Capaian e-Purchasing Lampaui Target
Salah satu poin keberhasilan yang menonjol adalah realisasi e-Purchasing. Dari target 30% yang ditetapkan, Pemprov NTB berhasil mencatatkan realisasi sebesar 46,04% (senilai Rp 531,62 Miliar).

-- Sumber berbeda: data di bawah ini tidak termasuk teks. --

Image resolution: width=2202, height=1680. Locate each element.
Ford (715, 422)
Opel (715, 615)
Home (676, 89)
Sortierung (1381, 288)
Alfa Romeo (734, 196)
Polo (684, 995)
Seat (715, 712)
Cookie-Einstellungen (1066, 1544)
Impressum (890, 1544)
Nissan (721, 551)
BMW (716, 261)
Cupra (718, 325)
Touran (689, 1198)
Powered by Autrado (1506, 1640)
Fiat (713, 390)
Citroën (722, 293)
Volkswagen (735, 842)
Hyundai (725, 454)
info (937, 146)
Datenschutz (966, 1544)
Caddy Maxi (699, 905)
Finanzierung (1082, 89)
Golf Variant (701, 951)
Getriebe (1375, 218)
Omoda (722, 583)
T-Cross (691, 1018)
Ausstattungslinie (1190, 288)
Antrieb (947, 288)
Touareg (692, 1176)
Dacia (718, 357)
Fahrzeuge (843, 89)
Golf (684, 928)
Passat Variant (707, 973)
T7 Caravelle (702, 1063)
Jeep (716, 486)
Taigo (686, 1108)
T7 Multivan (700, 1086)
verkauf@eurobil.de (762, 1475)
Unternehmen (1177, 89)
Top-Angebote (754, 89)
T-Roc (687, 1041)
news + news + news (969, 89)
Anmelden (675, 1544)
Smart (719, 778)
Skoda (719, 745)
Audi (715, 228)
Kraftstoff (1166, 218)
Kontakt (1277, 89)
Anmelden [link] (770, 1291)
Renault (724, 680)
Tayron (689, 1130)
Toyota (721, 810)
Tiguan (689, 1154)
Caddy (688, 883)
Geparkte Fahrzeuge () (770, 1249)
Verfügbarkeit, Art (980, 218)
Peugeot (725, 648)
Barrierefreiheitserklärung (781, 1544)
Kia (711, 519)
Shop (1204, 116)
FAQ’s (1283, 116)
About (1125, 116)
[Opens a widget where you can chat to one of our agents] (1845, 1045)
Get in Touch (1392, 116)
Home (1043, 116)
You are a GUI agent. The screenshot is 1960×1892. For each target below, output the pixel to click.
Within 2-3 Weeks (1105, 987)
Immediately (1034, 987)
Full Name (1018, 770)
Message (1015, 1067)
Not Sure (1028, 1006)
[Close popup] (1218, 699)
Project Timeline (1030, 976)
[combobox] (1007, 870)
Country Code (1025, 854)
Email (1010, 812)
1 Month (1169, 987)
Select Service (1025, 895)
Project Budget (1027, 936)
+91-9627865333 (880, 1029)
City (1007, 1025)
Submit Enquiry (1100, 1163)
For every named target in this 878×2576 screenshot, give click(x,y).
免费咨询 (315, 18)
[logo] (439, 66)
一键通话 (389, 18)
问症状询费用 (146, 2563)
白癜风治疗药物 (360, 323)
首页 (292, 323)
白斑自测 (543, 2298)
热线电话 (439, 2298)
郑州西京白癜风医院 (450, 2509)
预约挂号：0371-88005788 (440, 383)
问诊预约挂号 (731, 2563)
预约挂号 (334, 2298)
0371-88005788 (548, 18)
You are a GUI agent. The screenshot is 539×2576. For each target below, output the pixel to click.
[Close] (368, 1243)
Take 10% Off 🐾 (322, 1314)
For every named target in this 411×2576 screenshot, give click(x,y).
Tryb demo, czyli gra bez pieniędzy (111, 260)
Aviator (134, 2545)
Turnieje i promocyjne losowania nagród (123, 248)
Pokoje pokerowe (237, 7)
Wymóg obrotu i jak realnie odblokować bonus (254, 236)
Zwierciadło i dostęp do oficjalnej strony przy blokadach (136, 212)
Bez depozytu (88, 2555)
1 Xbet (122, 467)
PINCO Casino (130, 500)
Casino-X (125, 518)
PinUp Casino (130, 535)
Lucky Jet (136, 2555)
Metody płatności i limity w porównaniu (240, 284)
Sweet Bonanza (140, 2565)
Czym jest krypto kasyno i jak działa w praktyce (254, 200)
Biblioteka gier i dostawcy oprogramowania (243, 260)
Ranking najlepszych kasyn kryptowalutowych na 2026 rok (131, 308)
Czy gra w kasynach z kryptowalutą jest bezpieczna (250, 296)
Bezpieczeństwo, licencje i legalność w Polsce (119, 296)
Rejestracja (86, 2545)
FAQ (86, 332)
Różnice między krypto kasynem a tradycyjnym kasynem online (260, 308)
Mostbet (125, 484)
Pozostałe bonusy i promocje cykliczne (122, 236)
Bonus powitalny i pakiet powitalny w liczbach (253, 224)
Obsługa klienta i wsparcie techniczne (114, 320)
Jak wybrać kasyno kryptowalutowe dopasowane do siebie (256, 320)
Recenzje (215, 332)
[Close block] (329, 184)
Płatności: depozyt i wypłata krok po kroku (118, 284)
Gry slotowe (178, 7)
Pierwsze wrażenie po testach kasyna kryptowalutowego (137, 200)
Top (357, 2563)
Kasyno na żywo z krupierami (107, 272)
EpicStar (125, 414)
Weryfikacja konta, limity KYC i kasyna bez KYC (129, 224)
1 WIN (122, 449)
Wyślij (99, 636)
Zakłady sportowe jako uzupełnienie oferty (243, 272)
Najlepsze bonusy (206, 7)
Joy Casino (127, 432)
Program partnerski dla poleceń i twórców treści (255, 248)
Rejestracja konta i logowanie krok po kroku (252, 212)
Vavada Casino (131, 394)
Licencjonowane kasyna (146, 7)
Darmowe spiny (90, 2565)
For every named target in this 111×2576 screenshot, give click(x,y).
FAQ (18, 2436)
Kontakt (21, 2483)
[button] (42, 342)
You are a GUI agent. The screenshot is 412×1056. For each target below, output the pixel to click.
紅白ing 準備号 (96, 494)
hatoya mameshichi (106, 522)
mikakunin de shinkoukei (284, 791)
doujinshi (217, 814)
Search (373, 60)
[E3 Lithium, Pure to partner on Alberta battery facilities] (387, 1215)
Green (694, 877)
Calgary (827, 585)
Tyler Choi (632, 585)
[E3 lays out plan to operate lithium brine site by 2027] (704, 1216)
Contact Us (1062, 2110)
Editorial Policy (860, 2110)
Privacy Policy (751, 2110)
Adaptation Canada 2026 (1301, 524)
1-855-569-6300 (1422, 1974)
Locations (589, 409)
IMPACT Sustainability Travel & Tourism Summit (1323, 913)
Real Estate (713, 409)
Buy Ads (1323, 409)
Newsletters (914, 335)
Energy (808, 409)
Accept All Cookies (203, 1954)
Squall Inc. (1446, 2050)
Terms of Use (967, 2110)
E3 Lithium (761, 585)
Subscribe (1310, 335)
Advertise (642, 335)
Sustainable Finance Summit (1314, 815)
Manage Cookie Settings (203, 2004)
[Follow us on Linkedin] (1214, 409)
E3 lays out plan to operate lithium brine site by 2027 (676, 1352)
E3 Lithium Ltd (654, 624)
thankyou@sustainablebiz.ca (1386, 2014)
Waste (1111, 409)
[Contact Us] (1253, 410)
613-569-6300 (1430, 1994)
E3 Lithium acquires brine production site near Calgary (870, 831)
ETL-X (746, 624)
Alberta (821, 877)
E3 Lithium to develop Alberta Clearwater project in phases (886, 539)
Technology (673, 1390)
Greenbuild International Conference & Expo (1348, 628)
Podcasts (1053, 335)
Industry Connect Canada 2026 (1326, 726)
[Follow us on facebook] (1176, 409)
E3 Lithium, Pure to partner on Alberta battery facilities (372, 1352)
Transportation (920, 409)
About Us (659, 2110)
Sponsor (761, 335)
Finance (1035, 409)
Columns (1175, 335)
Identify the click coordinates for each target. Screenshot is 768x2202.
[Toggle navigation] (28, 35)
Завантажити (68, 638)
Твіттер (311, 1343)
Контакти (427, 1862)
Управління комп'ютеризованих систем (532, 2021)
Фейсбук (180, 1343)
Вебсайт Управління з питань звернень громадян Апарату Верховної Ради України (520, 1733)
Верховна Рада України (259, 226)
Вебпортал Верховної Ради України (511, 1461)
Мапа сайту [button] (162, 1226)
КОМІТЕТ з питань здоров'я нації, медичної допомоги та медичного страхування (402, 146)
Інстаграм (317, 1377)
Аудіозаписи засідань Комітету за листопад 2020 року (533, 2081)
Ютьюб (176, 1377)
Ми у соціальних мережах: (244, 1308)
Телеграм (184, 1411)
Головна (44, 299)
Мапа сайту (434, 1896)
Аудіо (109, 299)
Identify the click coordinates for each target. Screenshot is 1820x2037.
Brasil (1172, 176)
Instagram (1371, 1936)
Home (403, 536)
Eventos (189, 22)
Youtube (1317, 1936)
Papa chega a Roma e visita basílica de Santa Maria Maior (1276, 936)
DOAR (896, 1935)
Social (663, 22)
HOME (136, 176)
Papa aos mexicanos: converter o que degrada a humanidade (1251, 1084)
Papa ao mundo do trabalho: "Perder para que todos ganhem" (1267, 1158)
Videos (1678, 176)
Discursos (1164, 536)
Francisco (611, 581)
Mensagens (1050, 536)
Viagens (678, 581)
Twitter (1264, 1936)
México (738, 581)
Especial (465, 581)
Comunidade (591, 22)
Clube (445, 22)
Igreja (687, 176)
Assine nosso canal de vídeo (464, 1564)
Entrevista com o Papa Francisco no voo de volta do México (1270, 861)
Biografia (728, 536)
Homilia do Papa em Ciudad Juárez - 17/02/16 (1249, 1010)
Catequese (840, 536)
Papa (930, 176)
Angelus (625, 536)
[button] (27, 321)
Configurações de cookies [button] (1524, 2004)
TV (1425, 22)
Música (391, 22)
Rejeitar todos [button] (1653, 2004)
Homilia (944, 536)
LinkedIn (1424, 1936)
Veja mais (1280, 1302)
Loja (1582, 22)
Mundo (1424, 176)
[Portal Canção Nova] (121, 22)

Keberhasilan ini mendapat apresiasi khusus dari LKPP sebagai bentuk nyata percepatan transformasi digital pengadaan di Bumi Gora.
Fokus Peningkatan: PDN dan UMK-K
Meski mencatatkan skor ITKP yang tinggi, LKPP mendorong Pemprov NTB untuk lebih agresif dalam mengoptimalkan penggunaan Produk Dalam Negeri (PDN) dan keterlibatan Usaha Mikro, Kecil, dan Koperasi (UMK-K).
- PDN: Realisasi saat ini berada di angka 87,06% dari target minimal 95%.
- UMK-K: Realisasi tercatat sebesar 37,29% dari target 40%.
Menanggapi hal ini, LKPP menyarankan langkah-langkah percepatan, termasuk mendorong pelaku usaha lokal untuk segera menayangkan produk mereka di Katalog Elektronik Versi 6.
Langkah Strategis Menuju Pengadaan Transparan
Dalam surat bernomor 8194/D.4/04/2026 tersebut, LKPP juga memberikan rekomendasi teknis untuk meningkatkan akuntabilitas, di antaranya:
- Optimalisasi Konsolidasi Pengadaan: Mendorong penggabungan paket pekerjaan yang bersifat umum dan berulang untuk mencapai value for money yang lebih tinggi.
- Pemanfaatan Probity Advice: Mengajak OPD memanfaatkan layanan pendampingan dari LKPP untuk mitigasi risiko pada proyek strategis daerah.
- Penguatan Tim Clearing House: Melibatkan APIP dan ahli hukum untuk menyelesaikan permasalahan pengadaan secara mandiri di daerah.
Komitmen Anti-Korupsi
LKPP juga mengingatkan kembali pentingnya kepatuhan terhadap regulasi pencegahan korupsi, terutama terkait larangan penambahan syarat kualifikasi yang diskriminatif dalam proses pemilihan penyedia.
Dengan semangat kolaborasi, Biro PBJ NTB berkomitmen untuk terus mendampingi seluruh Organisasi Perangkat Daerah (OPD) dalam menindaklanjuti catatan LKPP ini demi mewujudkan pengadaan yang kredibel, menyejahterakan masyarakat, dan mendukung Gerakan Nasional Bangga Buatan Indonesia. (one)
Sumber: Surat LKPP Nomor 8194/D.4/04/2026 tentang Optimalisasi PBJ Pemprov NTB.